INSTRUCTIONS
A: Answer the following questions using the article on a-ha's Hunting High And Low.
(i) Which song do a-ha open with on the tour, and where in their shows did it use to be placed?
(ii) In which city did the three members draw up their plan?
(iii) Which two records are named as examples of the lasting freshness of synth-pop?
B: Write a continuation of the article on a-ha's Hunting High And Low, starting after its final sentence.

PASSAGE GIVEN
Making a-ha: Hunting High And Low
By Classic Pop | August 19, 2021
a-ha: Hunting High And Low is one of the finest synth-pop albums of all time, and one of the most successful debuts ever.
Here Classic Pop speaks to the band’s principle songwriter Paul Waaktaar-Savoy about the album’s not-so-easy inception and how the arrogance of youth led to its recording… By Andy Jones
Synth-pop seems to avoid swinging too far in and out of fashion, unlike so many genres that have risen and fallen before and since its inception in the late 70s.
This constant relevance could be down to the instrument’s inherently futuristic sound and, indeed, the part it played in the futurist movement… or perhaps it’s thanks to the slick productions enjoyed by so many great synth-pop recordings. Think Dare, or Lexicon Of Love – there‘s a freshness to those records that is seemingly indelible.
The same could be said, we’d argue, for a-ha: Hunting High And Low.
It’s an album that has stood up remarkably well in all the years since its recording three and a half decades ago, and the proof that the present is no different lies in the fact that the band have been celebrating that milestone by carrying the album in concert across the world, to huge audiences and in territories they would never have dreamed of touring at the time of its release.
Although Hunting High And Low contains some of the band’s landmark singles – Take On Me, The Sun Always Shines On TV, the title track itself – it also contains some of the band’s finest album tracks.
It’s a work which is solid from start to finish, and playing it from start to finish is exactly what a-ha have been doing on the tour, opening with Take On Me – a song they used to close shows with.
It’s a move that sets the bar challengingly high from the off. “You start with a party, and then it’s full-on from then on!” grins a-ha’s guitarist and main songwriter Paul Waaktaar-Savoy.
a-ha: Hunting High And Low – Take On Me
Hunting High And Low was, of course, the band’s first album and it is easily their most successful.
The band formed only a couple of years before its release, and the world domination that followed had always been part of the a-ha masterplan, a blueprint drawn up by the three members in their home city of Oslo that involved them bravely moving to London without any employment to fall back upon, getting a record deal and then somehow becoming one of the biggest bands in the world.
And they did it. Perhaps there’s something to be said for the arrogance of youth…
“We were not exactly lacking in confidence, that’s the best way to answer that,” Paul reflects, looking back at the fateful move from Oslo to London.

ENTRIES SHOWN
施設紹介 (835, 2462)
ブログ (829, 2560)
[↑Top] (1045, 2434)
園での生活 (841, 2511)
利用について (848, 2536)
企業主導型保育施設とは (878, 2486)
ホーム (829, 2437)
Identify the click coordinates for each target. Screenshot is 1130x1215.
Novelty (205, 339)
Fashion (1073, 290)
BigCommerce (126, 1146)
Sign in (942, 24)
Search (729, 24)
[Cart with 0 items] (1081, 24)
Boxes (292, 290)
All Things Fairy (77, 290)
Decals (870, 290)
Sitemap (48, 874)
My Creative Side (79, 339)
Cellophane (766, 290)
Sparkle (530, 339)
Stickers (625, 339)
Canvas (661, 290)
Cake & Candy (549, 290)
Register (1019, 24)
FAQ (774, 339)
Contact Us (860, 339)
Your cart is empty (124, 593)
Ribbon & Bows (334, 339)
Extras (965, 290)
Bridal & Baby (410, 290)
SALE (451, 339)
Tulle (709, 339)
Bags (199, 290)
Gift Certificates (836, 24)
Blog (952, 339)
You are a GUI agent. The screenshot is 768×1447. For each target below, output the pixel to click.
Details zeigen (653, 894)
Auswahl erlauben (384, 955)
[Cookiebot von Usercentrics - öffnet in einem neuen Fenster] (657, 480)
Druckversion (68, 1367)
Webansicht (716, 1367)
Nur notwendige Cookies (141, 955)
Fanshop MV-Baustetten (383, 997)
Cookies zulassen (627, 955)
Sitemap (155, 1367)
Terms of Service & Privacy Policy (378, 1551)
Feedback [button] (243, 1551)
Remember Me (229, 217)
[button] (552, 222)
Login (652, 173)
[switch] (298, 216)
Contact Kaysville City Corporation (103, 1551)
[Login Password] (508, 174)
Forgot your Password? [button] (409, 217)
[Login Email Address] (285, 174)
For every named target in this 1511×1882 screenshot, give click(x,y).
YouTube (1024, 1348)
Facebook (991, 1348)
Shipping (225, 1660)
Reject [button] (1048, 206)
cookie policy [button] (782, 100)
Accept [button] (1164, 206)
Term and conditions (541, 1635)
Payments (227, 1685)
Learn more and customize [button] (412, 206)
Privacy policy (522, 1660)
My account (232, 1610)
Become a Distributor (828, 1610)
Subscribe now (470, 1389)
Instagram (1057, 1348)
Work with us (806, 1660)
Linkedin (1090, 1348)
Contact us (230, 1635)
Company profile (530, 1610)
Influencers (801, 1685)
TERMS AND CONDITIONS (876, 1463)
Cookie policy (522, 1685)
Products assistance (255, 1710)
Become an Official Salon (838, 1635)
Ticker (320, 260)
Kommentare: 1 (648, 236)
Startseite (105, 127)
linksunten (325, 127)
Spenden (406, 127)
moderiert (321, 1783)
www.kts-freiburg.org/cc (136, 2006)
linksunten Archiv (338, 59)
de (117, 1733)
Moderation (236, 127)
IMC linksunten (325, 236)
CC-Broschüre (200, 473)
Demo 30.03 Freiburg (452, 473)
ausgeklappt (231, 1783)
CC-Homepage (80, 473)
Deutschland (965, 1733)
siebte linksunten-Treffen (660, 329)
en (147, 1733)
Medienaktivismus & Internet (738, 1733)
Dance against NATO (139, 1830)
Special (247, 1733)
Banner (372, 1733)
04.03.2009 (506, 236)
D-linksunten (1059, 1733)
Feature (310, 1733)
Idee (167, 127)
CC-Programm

RESULTS FOR EACH TASK
A:
(i) Take On Me. It used to close their shows.
(ii) Oslo.
(iii) Dare and Lexicon Of Love.

B:
Perhaps part of a-ha’s lack of humility stemmed from the fact that each of the members had all already played in various bands, had recorded some pretty good demos and had been involved with music for much of their lives.
“I guess I started music at around the age of nine, playing drums,” Paul says of his own upbringing. “I went through a lot, trying this and that: guitar, then bass, drums, keyboards… so it was a process to try and find the right instrument.”
Paul met a-ha guitarist and keyboard player Magne Furuholmen before they both hooked up with lead singer Morten Harket, and the two initially played together in a band called Bridges.
“We lived in the same street,” Paul says of their first encounter. “I was playing together with a friend across the street and he had a balcony and we’d open the door and drag the amplifier close to the window and have a sort of little impromptu concert.
a-ha: Hunting High And Low – Love Is Reason
“That was the first time Magne heard us play. We’d heard rumours that he had an amp that we didn’t have – his grandad was a professional musician, like a squeezebox guy, and he had this amp with a tremolo on it, which we thought was the coolest thing ever!”
The two teenagers quickly realised they shared a passion for the same kinds of music.
“The more we started playing together the more we found common things – Hendrix, The Doors, lots of 60s stuff, you know, the punk stuff that was happening around that time. Our interests definitely gelled the more time we spent together.”
a-ha: Hunting High And Low – A bridge to success
Paul and Magne’s time in the band Bridges was notable as it was here that they first came up with an early version of Take On Me (later dubbed ‘The Juicy Fruit Song’ by Harket), with Mags contributing the synth line and Paul the lyrics.
“The first lyric I found was in a book that I had at school, so that was around 1979 or something like that, so it was way before a-ha,” Paul confirms. “The melody of the verse was how we started that song and I threw together a throwaway chorus on top of that. I was lumbered with that chorus for years…”
Bridges also played another key part in a-ha’s history, as the band eventually led Paul and Mags to meet their destiny.
“When we were 15, when Magne and me were almost neighbours,” Paul recalls, “he and his family left to move to the opposite side of town, towards the outside of Oslo. He ended up going to school in an area where Morten grew up. Bridges did a show at that school – and that was the first time Morten heard about us.”
a-ha: Hunting High And Low – The Sun Always Shines On TV
The three struck up a friendship and started playing music together and very soon had that world domination mapped out. “Well, we sort of had a masterplan pretty early, way before high school, that we were going to go to London and try and get a deal, so that was in place for years, very early,’ nods Paul.
“These days Norway is bubbling with so many bands, but back then there was absolutely nothing… like just one radio station that would play a couple of hours of rock music a week. And every artist that sold music in Norway just did Norwegian versions of foreign hits. We instinctively felt that we could only spend so much effort there, and that if we stayed we would not be playing to our real strengths.”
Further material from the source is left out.